-------- DATA TO PROCESS

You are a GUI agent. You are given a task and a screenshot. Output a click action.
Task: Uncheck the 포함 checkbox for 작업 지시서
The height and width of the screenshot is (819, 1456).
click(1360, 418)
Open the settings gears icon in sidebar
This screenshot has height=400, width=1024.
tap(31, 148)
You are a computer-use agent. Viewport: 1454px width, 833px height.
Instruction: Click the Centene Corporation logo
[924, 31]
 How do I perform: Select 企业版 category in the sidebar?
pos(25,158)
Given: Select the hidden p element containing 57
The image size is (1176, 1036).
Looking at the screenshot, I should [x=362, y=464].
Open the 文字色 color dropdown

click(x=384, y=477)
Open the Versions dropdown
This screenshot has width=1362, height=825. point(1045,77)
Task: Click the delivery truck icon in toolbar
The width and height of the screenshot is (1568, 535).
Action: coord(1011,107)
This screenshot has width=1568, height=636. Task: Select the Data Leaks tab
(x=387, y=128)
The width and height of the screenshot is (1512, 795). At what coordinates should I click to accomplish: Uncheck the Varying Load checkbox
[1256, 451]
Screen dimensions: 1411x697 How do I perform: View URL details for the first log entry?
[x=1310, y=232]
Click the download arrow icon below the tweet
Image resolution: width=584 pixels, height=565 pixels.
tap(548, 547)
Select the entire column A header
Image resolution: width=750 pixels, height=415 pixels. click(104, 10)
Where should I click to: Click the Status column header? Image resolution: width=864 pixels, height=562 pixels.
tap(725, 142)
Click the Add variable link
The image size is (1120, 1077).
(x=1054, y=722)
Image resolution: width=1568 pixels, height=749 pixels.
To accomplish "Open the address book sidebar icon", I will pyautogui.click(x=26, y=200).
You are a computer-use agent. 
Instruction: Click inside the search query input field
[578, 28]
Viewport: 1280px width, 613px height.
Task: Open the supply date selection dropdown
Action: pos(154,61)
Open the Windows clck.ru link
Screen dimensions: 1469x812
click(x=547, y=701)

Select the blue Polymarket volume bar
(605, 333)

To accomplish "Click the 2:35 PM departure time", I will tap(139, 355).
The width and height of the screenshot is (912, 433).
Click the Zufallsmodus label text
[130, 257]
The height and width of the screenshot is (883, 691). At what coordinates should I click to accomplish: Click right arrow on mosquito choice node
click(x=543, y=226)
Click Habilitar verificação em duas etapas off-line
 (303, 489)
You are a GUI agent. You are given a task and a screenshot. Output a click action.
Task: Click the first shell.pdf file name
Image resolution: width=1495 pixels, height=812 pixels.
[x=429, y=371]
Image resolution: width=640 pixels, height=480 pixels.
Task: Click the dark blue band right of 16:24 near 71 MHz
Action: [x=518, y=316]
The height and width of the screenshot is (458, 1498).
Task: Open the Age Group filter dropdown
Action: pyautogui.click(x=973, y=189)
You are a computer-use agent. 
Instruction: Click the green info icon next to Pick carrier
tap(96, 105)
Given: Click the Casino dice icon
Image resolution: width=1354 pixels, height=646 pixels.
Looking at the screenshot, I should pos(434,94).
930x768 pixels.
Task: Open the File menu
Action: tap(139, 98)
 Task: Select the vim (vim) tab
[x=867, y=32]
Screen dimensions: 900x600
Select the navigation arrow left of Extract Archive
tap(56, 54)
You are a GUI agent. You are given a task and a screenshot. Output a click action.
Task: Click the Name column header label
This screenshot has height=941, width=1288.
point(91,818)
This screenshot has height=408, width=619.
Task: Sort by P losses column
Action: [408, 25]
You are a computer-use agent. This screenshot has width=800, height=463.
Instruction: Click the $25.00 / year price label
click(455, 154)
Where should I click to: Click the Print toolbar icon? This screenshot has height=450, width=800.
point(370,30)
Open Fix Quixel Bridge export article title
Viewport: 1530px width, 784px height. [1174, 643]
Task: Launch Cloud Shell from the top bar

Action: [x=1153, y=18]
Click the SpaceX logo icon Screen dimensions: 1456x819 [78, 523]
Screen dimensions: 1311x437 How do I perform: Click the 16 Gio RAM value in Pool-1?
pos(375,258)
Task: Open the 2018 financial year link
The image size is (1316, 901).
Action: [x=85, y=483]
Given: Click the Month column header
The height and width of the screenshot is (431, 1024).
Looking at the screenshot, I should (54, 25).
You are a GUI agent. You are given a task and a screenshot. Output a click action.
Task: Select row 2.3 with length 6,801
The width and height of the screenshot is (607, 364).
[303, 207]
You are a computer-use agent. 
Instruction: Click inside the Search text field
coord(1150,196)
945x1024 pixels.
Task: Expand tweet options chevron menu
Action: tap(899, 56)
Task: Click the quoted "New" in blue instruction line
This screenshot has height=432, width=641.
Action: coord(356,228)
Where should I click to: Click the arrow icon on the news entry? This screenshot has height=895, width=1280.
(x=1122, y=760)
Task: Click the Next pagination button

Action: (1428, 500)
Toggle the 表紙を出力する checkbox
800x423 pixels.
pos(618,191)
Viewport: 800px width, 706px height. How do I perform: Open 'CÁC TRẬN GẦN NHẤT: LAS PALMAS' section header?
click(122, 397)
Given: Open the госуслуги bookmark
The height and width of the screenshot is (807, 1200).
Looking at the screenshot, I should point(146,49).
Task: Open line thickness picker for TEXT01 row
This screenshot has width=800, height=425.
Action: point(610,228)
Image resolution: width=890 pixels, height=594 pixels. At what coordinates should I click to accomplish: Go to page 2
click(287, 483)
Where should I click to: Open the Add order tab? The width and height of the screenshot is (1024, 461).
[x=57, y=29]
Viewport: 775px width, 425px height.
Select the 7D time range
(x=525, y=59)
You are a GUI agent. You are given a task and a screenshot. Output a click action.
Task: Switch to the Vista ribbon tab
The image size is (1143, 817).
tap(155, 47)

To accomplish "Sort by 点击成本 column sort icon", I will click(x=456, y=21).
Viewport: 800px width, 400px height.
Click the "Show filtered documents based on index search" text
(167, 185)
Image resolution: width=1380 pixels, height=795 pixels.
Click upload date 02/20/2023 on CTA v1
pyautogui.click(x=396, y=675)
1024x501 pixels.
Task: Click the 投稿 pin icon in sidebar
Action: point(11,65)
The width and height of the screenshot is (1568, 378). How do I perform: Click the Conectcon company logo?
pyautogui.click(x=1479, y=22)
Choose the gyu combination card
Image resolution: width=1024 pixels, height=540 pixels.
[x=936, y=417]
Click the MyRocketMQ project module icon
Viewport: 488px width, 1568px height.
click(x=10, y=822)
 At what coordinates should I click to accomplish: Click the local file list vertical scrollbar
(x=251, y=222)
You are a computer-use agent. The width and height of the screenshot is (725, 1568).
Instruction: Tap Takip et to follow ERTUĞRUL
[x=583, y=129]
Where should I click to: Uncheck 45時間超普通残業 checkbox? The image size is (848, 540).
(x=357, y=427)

----------------

> TASK REQUIREMENTS
Everything from the line that contains "Click upload date 02/20/2023 on CTA v1" through the final line of the listing is to be restated word for word, and nothing more.

> EXERCISE SOLUTION
Click upload date 02/20/2023 on CTA v1
pyautogui.click(x=396, y=675)
1024x501 pixels.
Task: Click the 投稿 pin icon in sidebar
Action: point(11,65)
The width and height of the screenshot is (1568, 378). How do I perform: Click the Conectcon company logo?
pyautogui.click(x=1479, y=22)
Choose the gyu combination card
Image resolution: width=1024 pixels, height=540 pixels.
[x=936, y=417]
Click the MyRocketMQ project module icon
Viewport: 488px width, 1568px height.
click(x=10, y=822)
 At what coordinates should I click to accomplish: Click the local file list vertical scrollbar
(x=251, y=222)
You are a computer-use agent. The width and height of the screenshot is (725, 1568).
Instruction: Tap Takip et to follow ERTUĞRUL
[x=583, y=129]
Where should I click to: Uncheck 45時間超普通残業 checkbox? The image size is (848, 540).
(x=357, y=427)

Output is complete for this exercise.